140m barrels of Iran crude sanctioned

4 min read
11:25UTC

The administration prosecuting the war against Iran has freed 140 million barrels of Iranian crude to contain prices that war created — enough to cover roughly a day and a half of global consumption.

ConflictDeveloping
Key takeaway

Freeing Iranian oil mid-war reveals that domestic petrol prices constrain US sanctions more than strategic doctrine does.

The US Treasury lifted sanctions on 140 million barrels of Iranian crude already loaded on tankers worldwide, granting a 30-day waiver through 19 April. The volume — enough to cover roughly 1.5 days of global consumption — enters a market where the daily supply shortfall from the Hormuz closure runs into the millions of barrels.
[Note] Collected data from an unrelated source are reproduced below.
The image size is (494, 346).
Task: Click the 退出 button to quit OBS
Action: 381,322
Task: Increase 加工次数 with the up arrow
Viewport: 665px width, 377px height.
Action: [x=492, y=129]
The waiver is The Administration's third emergency supply-side intervention in three weeks. On 15 March, Trump issued a 30-day waiver on Russian oil sanctions — a move six of seven G7 members opposed, and that Ukrainian President Zelenskyy estimated could deliver Russia $10 billion in revenue . On 18 March, Treasury authorised Venezuela's PDVSA to sell crude on global markets and Trump suspended the Jones Act's US-flagged vessel requirement for 60 days . Each measure has been larger and more politically costly than the last. None addresses the underlying supply disruption: the strait of Hormuz remains effectively closed to commercial traffic, with more than 300 ships stranded.

The policy is internally contradictory. Washington has struck more than 7,000 targets in Iran since 28 February while simultaneously releasing Iranian crude to prevent the domestic price shock that campaign has produced. Treasury Secretary Bessent had already acknowledged The Administration was allowing Iranian tankers through Hormuz to "supply the rest of the world" . The waiver formalises that trade-off: degrading Iran's military capacity and maintaining affordable energy are competing objectives, and The Administration has chosen to pursue both at once. The 19 April expiry creates a decision point near the IDF's disclosed Passover operational planning horizon , after which renewal becomes another variable in an already crowded political calculus.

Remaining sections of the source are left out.